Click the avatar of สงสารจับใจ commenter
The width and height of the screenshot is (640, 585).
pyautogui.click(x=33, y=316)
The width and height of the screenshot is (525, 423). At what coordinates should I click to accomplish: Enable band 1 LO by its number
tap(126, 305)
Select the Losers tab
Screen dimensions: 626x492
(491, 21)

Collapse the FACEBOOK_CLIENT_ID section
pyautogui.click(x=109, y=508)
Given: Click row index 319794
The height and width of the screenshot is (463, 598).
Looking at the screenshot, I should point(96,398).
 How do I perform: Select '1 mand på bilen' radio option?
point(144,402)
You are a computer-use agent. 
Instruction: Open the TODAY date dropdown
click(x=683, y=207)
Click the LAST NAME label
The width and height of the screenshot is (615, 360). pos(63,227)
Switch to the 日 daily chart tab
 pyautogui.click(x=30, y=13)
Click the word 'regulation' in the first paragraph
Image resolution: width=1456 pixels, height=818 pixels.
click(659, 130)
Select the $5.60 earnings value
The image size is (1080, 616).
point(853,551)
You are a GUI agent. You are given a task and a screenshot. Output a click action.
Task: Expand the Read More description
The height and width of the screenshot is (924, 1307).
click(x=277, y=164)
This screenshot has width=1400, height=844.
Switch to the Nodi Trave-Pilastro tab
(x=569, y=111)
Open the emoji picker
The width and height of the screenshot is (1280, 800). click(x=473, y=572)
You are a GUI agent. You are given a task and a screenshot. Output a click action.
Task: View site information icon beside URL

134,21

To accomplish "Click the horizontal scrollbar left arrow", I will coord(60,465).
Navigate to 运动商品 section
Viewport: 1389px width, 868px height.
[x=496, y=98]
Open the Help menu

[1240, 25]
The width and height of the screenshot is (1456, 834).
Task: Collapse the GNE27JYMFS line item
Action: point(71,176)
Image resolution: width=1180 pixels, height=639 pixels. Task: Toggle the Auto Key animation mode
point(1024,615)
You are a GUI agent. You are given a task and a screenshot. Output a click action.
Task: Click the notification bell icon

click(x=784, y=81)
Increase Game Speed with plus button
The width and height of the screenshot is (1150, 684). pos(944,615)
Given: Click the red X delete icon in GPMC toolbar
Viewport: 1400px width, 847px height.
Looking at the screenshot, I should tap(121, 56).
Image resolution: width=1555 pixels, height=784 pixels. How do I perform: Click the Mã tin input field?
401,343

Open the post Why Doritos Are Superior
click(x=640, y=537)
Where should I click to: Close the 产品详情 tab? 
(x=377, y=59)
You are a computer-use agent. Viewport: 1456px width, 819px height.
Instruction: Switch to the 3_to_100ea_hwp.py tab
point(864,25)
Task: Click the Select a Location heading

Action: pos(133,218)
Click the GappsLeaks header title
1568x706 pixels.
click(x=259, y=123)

· · · · · · ·

* Task prompt *
Pull out every line of the material above that contains the word "Collapse". Only matches with the same capitalization count.

* The solution *
Collapse the FACEBOOK_CLIENT_ID section
Task: Collapse the GNE27JYMFS line item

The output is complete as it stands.